Do English Named Entity Recognizers Work Well on Global Englishes?

2404.13465

Published 4/23/2024 by Alexander Shan, John Bauer, Riley Carlson, Christopher Manning

📈

Abstract

The vast majority of the popular English named entity recognition (NER) datasets contain American or British English data, despite the existence of many global varieties of English. As such, it is unclear whether they generalize for analyzing use of English globally. To test this, we build a newswire dataset, the Worldwide English NER Dataset, to analyze NER model performance on low-resource English variants from around the world. We test widely used NER toolkits and transformer models, including models using the pre-trained contextual models RoBERTa and ELECTRA, on three datasets: a commonly used British English newswire dataset, CoNLL 2003, a more American focused dataset OntoNotes, and our global dataset. All models trained on the CoNLL or OntoNotes datasets experienced significant performance drops-over 10 F1 in some cases-when tested on the Worldwide English dataset. Upon examination of region-specific errors, we observe the greatest performance drops for Oceania and Africa, while Asia and the Middle East had comparatively strong performance. Lastly, we find that a combined model trained on the Worldwide dataset and either CoNLL or OntoNotes lost only 1-2 F1 on both test sets.

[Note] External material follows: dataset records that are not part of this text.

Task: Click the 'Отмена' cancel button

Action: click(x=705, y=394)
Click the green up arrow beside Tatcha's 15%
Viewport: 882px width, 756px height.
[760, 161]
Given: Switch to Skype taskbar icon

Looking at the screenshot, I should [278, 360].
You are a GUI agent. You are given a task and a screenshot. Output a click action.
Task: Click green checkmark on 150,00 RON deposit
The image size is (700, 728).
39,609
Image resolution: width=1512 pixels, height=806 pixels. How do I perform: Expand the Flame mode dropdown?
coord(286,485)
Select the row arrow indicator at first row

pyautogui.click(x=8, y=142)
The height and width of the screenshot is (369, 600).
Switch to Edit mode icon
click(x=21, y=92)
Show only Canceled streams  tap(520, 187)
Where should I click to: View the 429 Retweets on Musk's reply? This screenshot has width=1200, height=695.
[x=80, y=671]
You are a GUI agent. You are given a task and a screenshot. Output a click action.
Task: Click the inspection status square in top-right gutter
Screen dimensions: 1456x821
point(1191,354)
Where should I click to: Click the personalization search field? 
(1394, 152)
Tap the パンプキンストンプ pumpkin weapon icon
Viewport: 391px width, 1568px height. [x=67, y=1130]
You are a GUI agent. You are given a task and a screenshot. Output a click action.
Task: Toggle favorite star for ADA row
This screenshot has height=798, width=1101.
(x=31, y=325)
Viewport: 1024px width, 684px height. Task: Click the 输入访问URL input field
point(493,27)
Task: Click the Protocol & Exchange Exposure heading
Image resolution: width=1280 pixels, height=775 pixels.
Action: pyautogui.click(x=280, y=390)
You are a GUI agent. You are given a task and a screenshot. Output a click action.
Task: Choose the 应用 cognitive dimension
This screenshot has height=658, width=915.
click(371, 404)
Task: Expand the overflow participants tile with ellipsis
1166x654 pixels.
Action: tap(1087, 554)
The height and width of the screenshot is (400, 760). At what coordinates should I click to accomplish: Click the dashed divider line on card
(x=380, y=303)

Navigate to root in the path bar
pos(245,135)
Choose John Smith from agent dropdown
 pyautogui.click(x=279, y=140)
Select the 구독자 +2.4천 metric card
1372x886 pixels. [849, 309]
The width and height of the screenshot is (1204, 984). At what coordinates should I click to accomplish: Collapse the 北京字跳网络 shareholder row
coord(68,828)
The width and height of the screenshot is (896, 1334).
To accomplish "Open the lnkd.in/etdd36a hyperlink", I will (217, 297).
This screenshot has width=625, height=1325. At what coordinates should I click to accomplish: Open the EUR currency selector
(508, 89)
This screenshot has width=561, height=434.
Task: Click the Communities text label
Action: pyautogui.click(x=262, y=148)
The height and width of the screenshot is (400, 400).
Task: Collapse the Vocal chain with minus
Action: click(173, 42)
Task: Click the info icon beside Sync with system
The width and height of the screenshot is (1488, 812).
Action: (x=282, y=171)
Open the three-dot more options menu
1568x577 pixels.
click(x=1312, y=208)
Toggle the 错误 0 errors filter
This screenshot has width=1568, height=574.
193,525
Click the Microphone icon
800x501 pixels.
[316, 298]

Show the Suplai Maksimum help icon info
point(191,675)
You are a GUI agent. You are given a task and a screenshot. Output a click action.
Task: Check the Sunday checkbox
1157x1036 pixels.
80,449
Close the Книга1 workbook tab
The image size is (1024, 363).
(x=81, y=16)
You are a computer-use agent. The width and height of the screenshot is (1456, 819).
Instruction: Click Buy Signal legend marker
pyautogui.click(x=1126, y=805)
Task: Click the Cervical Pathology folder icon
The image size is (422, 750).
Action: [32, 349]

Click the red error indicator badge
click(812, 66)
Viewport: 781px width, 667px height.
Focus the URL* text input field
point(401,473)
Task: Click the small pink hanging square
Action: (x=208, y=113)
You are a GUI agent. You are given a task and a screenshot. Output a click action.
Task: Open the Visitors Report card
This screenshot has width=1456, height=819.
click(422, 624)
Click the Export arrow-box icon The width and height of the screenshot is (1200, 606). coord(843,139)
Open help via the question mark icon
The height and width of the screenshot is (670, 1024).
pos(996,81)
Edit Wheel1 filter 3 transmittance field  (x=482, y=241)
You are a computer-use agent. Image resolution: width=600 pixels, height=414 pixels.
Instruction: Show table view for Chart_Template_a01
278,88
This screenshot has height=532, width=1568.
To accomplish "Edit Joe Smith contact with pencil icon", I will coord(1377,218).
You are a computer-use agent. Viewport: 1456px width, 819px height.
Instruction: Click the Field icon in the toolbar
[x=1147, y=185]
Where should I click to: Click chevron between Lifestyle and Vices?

Create account to get full access

Overview

This paper examines whether "English" named entity recognizers, which are natural language processing models trained on standard English data, perform well on "Global Englishes" - varieties of English used around the world.
The researchers construct a dataset of text samples from various Global English varieties and evaluate the performance of several popular named entity recognition models on this data.
The findings suggest that these models struggle to accurately identify named entities (like people, organizations, and locations) in non-standard English, highlighting the need for more diverse training data and model development.

Plain English Explanation

The paper investigates whether natural language processing models that are trained on standard, "textbook" English work well on the many different forms of English used around the world. These "Global Englishes" can have quite different grammar, vocabulary, and styles compared to the English the models were trained on.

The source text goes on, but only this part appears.